Saturday, October 31, 2015

Accidentally showing prejudicial unredacted video requires a new trial

Derek W. Miller won in State v. Barnhart, No. 112,067 (Kan. App. Oct. 9, 2015)(unpublished), obtaining a new trial in a Ford County aggravated battery prosecution. On appeal, Mr. Barnhart argued that the publication of an unredacted video of a key witness required a new trial. The parties had agreed that several statements on the video were so prejudicial that they had to be redacted. But, in error, the unredacted video, including statements about Mr. Barhart's prior history with drugs and alcohol, prior violence, attendance at corrections, failed drug tests, and recent release from prison, was shown to the jury. The district court attempted to correct the oversight by a limiting instruction. But the COA held that the error required a new trial:
The unredacted statements on the video were not played for any legitimate purpose and, as the prosecutor admitted during oral argument, occurred because she was in a hurry and the error was hers.
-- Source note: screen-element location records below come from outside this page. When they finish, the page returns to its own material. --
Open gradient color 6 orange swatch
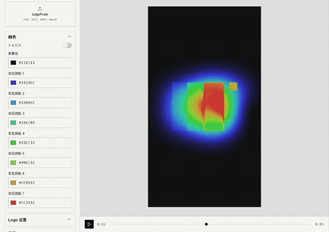This screenshot has height=232, width=329. (13, 183)
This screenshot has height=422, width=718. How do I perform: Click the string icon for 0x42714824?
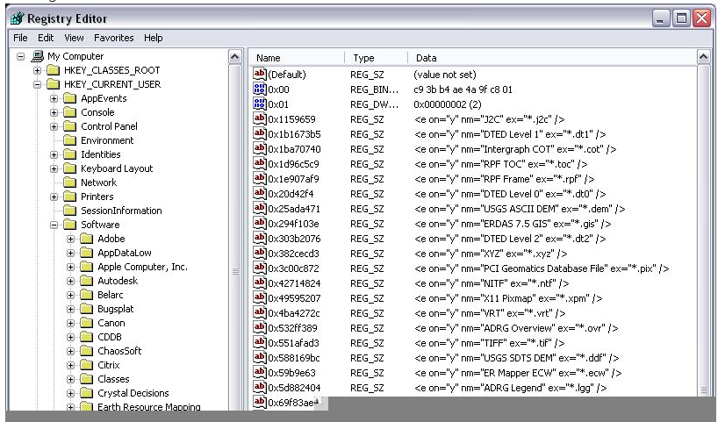[x=259, y=286]
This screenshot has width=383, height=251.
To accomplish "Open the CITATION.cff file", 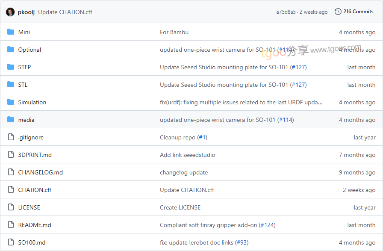I will [x=35, y=190].
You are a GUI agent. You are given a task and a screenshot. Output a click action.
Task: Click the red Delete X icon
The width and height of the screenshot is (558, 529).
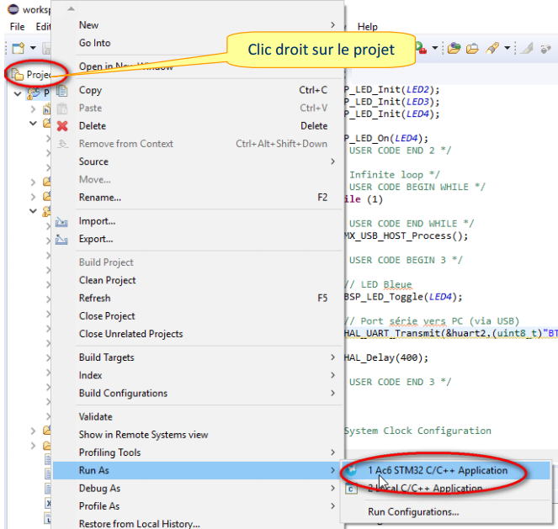tap(61, 126)
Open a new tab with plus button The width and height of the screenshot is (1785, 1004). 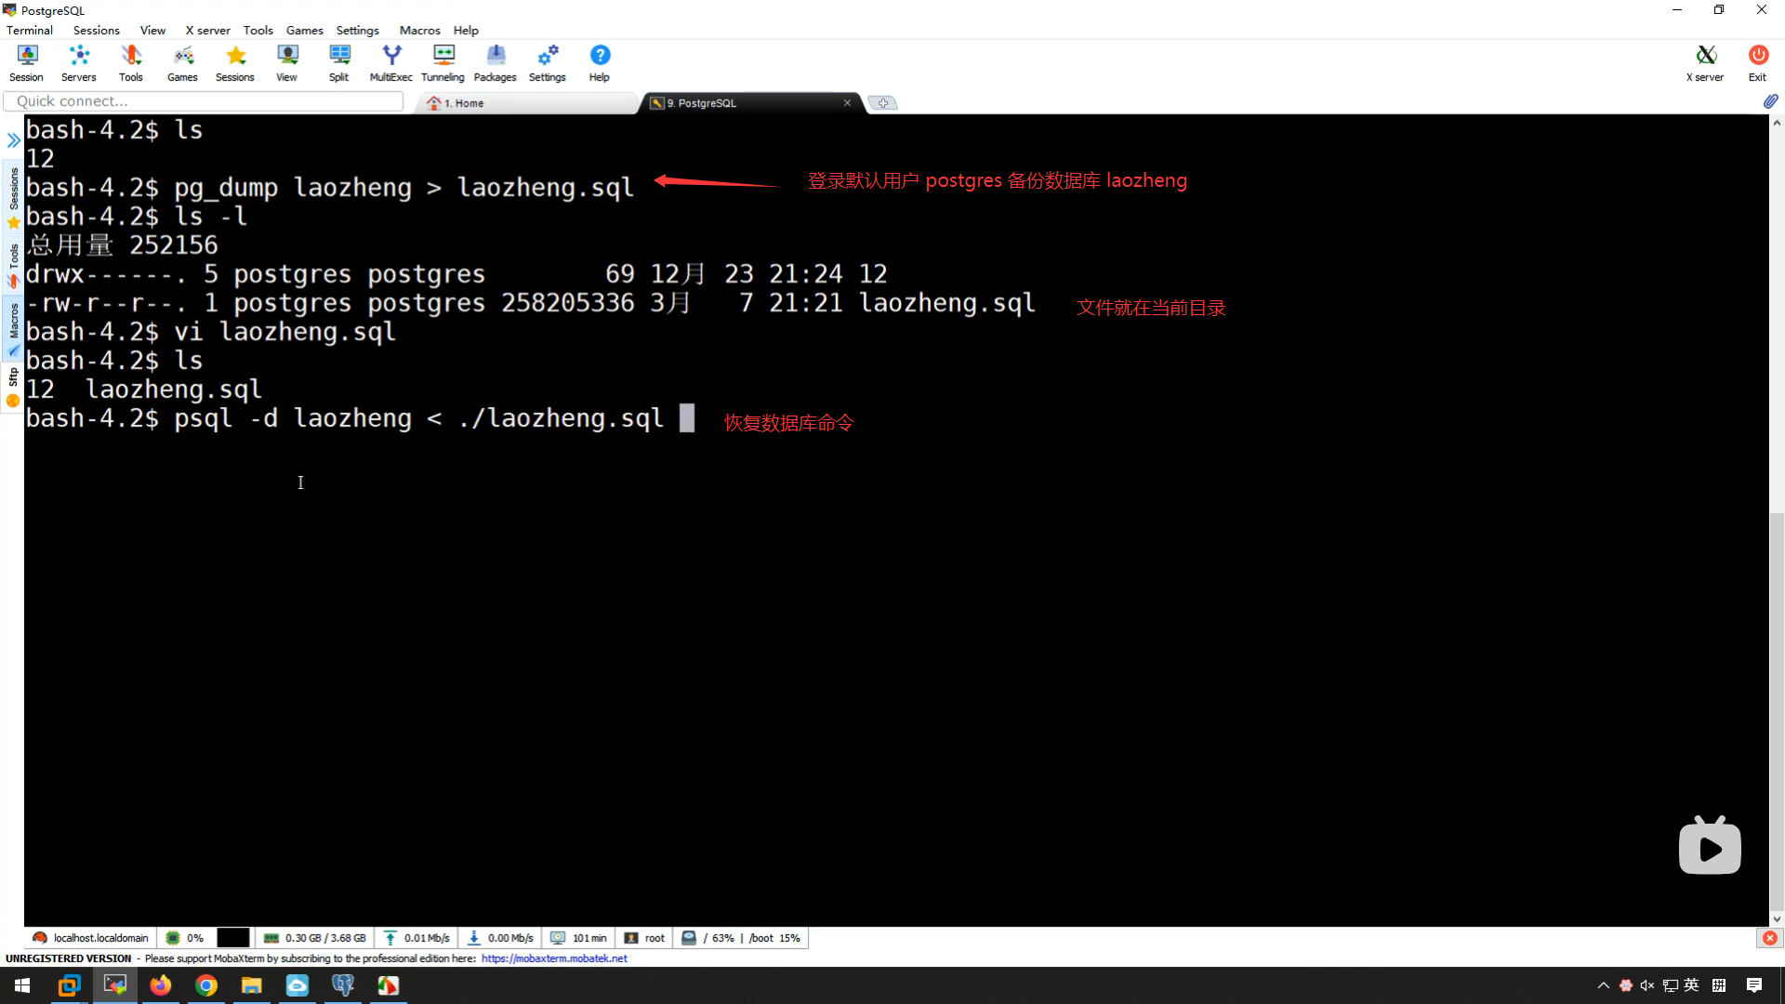tap(882, 103)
While we recognize the playing of the unredacted video was not intentional, that does not lessen the prejudicial impact it had on Barnhart's right to a fair trial. The video highlighted Barnhart's prior wrongful acts, and as such, these statements were extremely prejudicial.

The final step in determining whether the district court erred in not granting a mistrial is whether the improper statements affected the outcome of the trial. Here, the jury heard multiple highly prejudicial statements about Barnhart. The jury was also called upon to determine the credibility of the victim and the witnesses to decide whether to believe their initial version of the events or their recanted version. Once the jury heard the unredacted video, it was impossible for a limiting instruction to cure, especially when it failed to address all of the prejudicial issues the jury heard when the video was played. We cannot say the error was harmless, and we are not firmly convinced it did not affect the outcome of the trial. The party benefitting from the error always bears the burden of proving it harmless under this standard. The State has not convinced us the error was harmless. Once the video was exhibited and the bell was rung, we find the district court abused its discretion in not granting a mistrial sua sponte when the prosecutor inadvertently violated the agreement with Barnhart's attorney to only exhibit the redacted video to the jury.
[Update: the state did not file a PR and the mandate issued on December 18, 2015.]